Objections from social workers are dismissed with a “they would say that wouldn’t they?”. You have to feel sorry for first-line managers, the team leaders and team managers caught in the middle. They see the impact of cuts. They see those turned away for not meeting the new eligibility criteria and the frustration of social workers who see needs that should and could be met but won’t be.
At the same time they are management and put forward some of the proposals for how another 5% saving could be made, so they can’t really complain that senior management now expects them to deliver.
Behind closed doors they did express doubts and spell out the anger, resentment and complaints that would follow, but they know continued dissent would be viewed as personal disloyalty by their assistant director.

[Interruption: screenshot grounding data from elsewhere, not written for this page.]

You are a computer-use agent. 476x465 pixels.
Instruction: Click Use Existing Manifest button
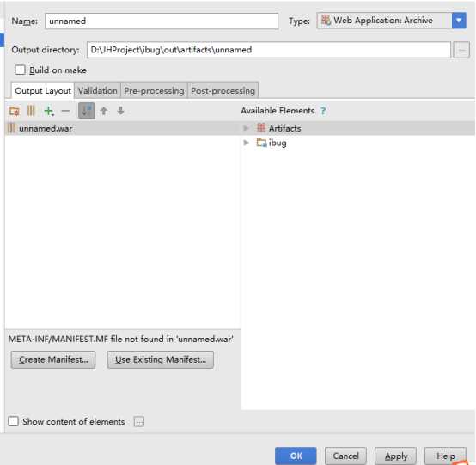pyautogui.click(x=161, y=359)
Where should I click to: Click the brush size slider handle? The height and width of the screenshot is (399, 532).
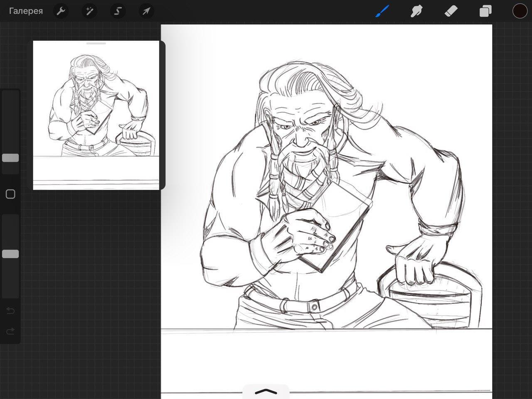pyautogui.click(x=10, y=158)
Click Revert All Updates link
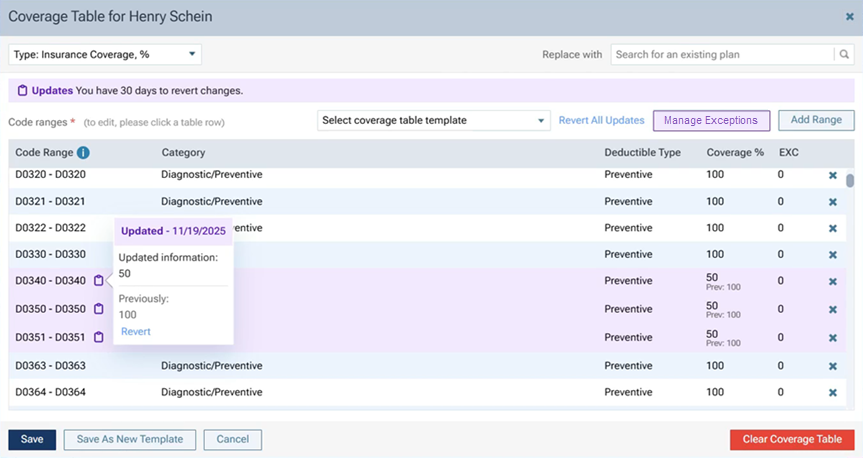This screenshot has height=458, width=863. point(601,121)
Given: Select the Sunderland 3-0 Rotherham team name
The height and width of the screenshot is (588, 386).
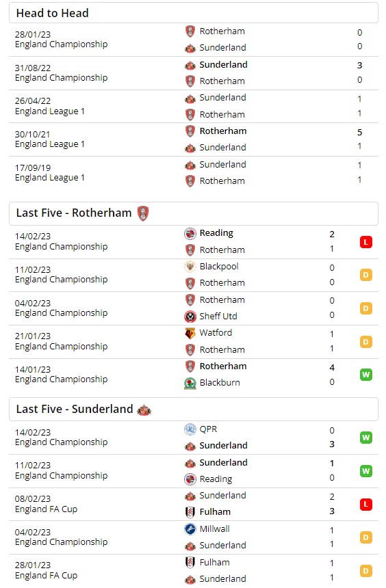Looking at the screenshot, I should point(223,64).
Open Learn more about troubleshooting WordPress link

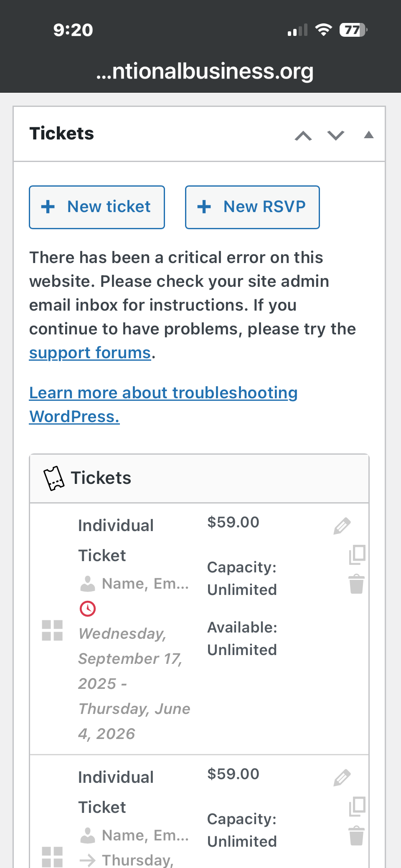(163, 405)
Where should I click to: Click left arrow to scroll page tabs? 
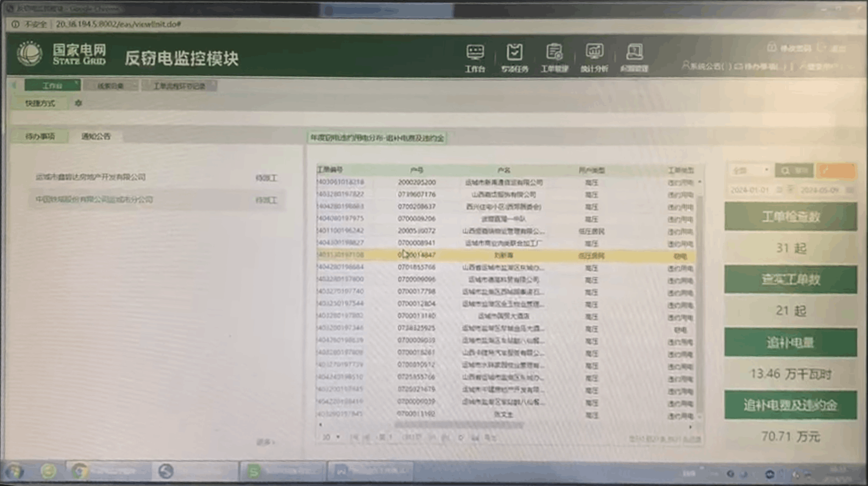tap(14, 86)
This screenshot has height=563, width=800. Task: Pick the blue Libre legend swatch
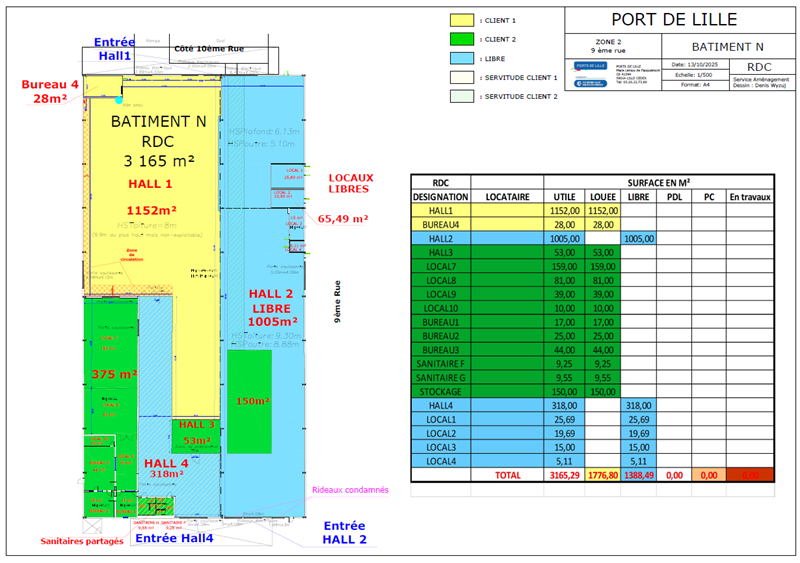coord(461,58)
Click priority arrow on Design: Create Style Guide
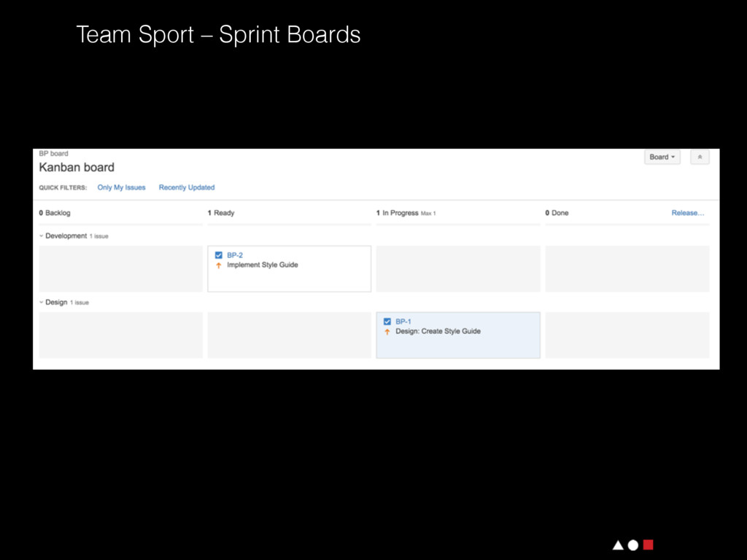The image size is (747, 560). point(387,332)
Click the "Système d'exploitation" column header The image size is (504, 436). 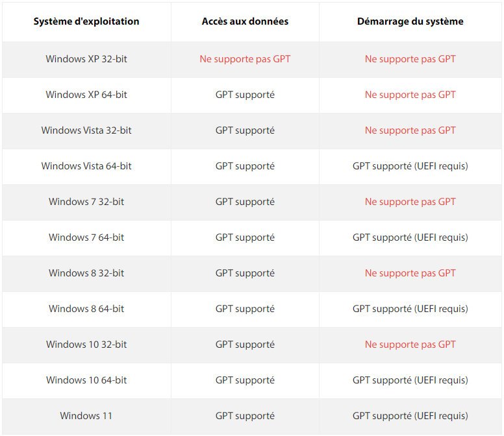(86, 21)
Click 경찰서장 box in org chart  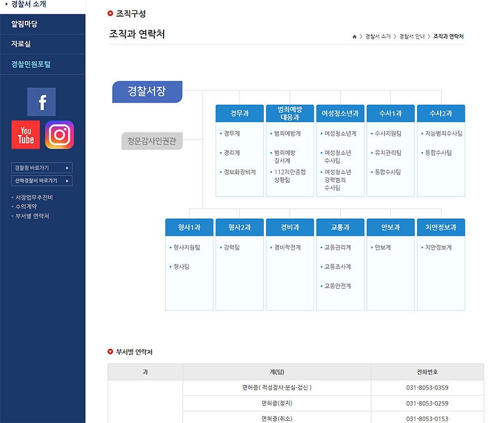(147, 92)
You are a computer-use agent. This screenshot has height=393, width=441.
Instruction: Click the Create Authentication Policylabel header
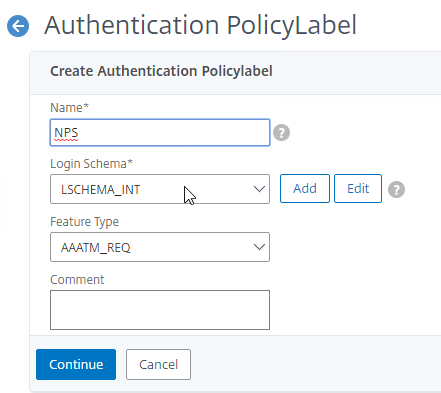click(x=161, y=71)
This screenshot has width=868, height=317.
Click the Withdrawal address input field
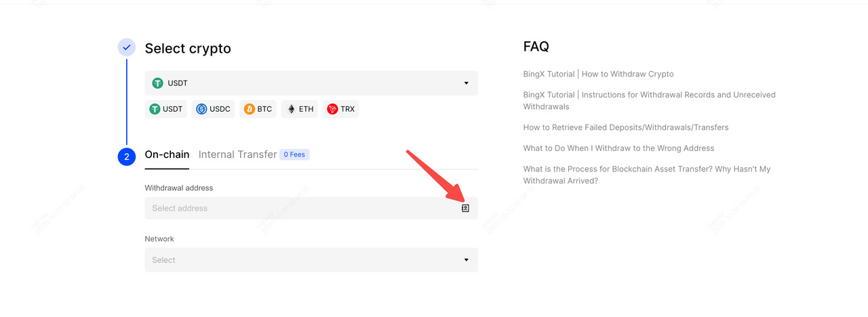click(298, 208)
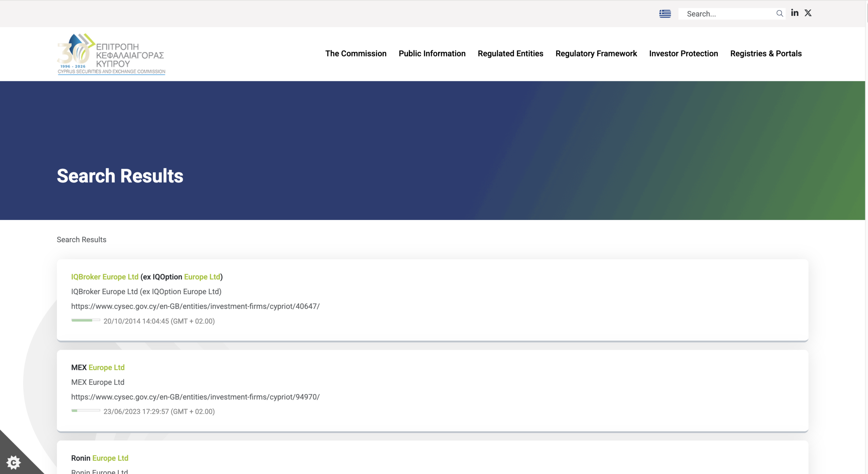Open the X social icon

[808, 13]
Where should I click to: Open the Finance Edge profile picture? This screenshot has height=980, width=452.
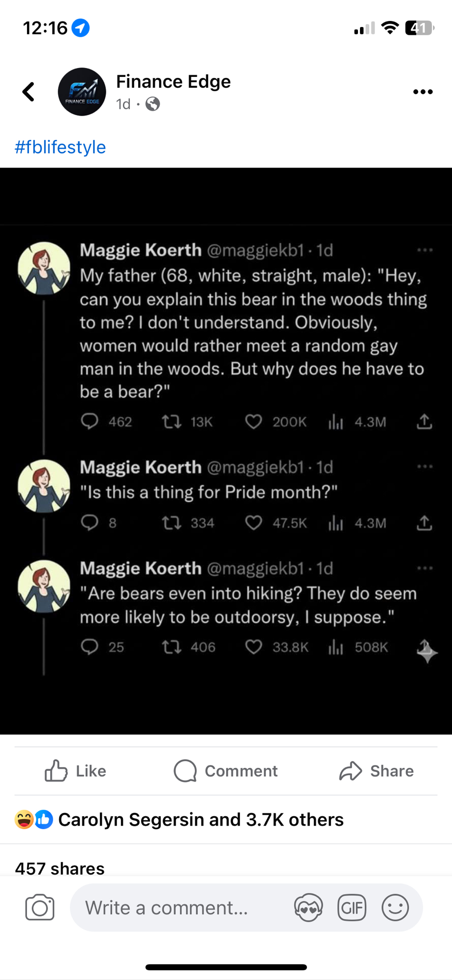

Does it matter that the gap is widening, that senior managers increasingly lack insight into the role of social workers and that social workers have less faith and confidence in their senior managers? Well, it can’t be good for the future of the service or the profession.
Blair McPherson is a former social worker, a former director of community services, and a blogger and author.
This poem by James Fenton says it better than my own words could……….
“The Mistake
With the mistake your life goes in reverse.
Now you can see exactly what you did
Wrong yesterday and wrong the day before
And each mistake leads back to something worse
And every nuance of your hypocrisy
Towards yourself, and every excuse
Stands solidly on the perspective lines
And there is perfect visibility.
What an enlightenment. The colonnade
Rolls past on either side. You needn’t move.
The statues of your errors brush your sleeve.
You watch the tale turn back — and you’re dismayed.
And this dismay at this, this big mistake
Is made worse by the sight of all those who
Knew all along where these mistakes would lead —
Those frozen friends who watched the crisis break.
Why didn’t they say? Oh, but they did indeed —
Said with a murmur when the time was wrong
Or by a mild refusal to assent
Or told you plainly but you would not heed.
Yes, you can hear them now. It hurts. It’s worse
Than any sneer from any enemy.
Take this dismay. Lay claim to this mistake.
Look straight along the lines of this reverse.”